After the City of Seattle challenged the Tribe’s jurisdiction in federal court, the U.S. District Court for the Western District of Washington stayed the case “until after the Tribal Court has had a full opportunity to determine its own jurisdiction.” City of Seattle v. Sauk-Suiattle Tribal Court, No. 2:22-cv-142, 2022 WL 2440076, at *4 (W.D. Wash. July 5, 2022) (quoting Nat’l Farmers Union Ins. Cos. v. Crow Tribe of Indians, 471 U.S. 845, 857 (1985)). Of note, the federal court acknowledged different courts’ analyses of whether the second Montana exception is only applicable to on-reservation activity, concluding the tribal court is best-suited to initially evaluate whether the facts bring a lawsuit within the scope of a Montana exception. Id. at *3. While the case remained pending in the Sauk-Suiattle Tribal Court of Appeals, the City of Seattle ultimately settled the case on April 19, 2023, agreeing to a fish passage program. Press Release, Ctr. for Democratic & Env’t Rts., City of Seattle Settles “Rights of Nature” Case Filed by the Sauk-Suiattle Tribe—Agrees to Create Fish Passage Through Skagit River Dams (May 2, 2023). Although the litigation did not reach the merits, it exemplifies both how tribes remain willing to pursue legal strategies grounded in the rights of nature and how they can reach a successful outcome in doing so.

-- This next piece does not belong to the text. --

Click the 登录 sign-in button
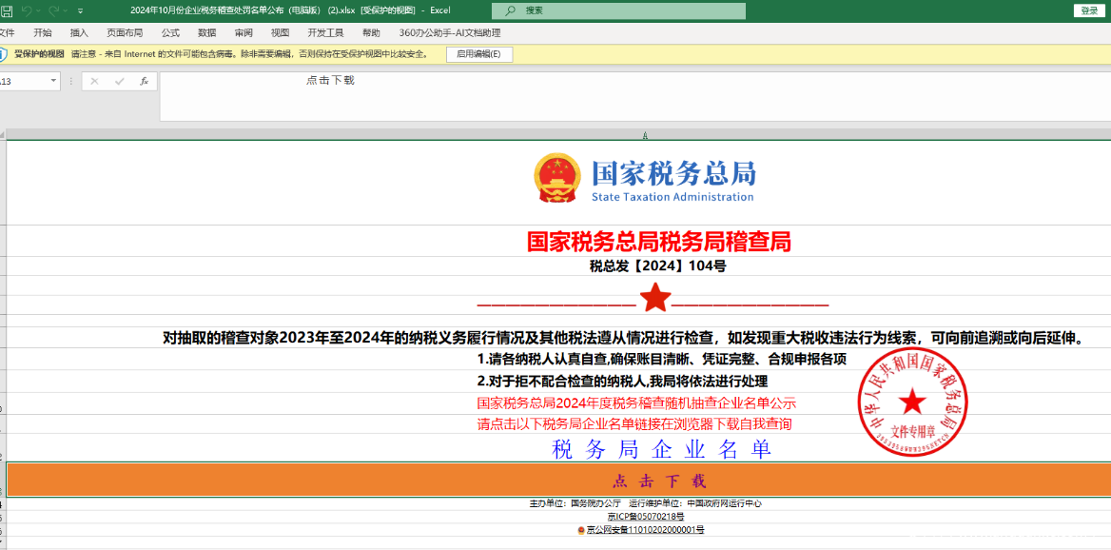This screenshot has width=1111, height=550. 1090,10
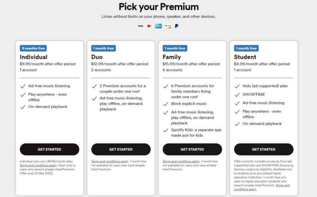
Task: Click the Mastercard payment icon
Action: point(149,26)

The Future of Tribal Rights of Nature Laws
To date, Indigenous communities have played a crucial role in ushering forward rights of nature laws both globally and in the United States. Tribal nations possess inherent sovereign powers to enact rights of nature laws, but the full scope of tribal jurisdiction over rights of nature enforcement claims remains yet to be fully explored. The primary challenge for the enforcement of these laws is the jurisdictional limitations that arise from federal common law, particularly Montana. In the Manoomin litigation, the tribal court remained reluctant to exercise jurisdiction over off-reservation activities of nonmembers, despite the potential implications for on-reservation natural resources and the exercise of the Tribe’s treaty rights. As the first case of its kind, its influence on other tribal enforcement actions remains yet to be seen. Regardless, tribes retain sovereign authority to enact rights of nature laws, and a growing number are willing to strategically leverage their sovereign powers to protect the rights of the natural elements.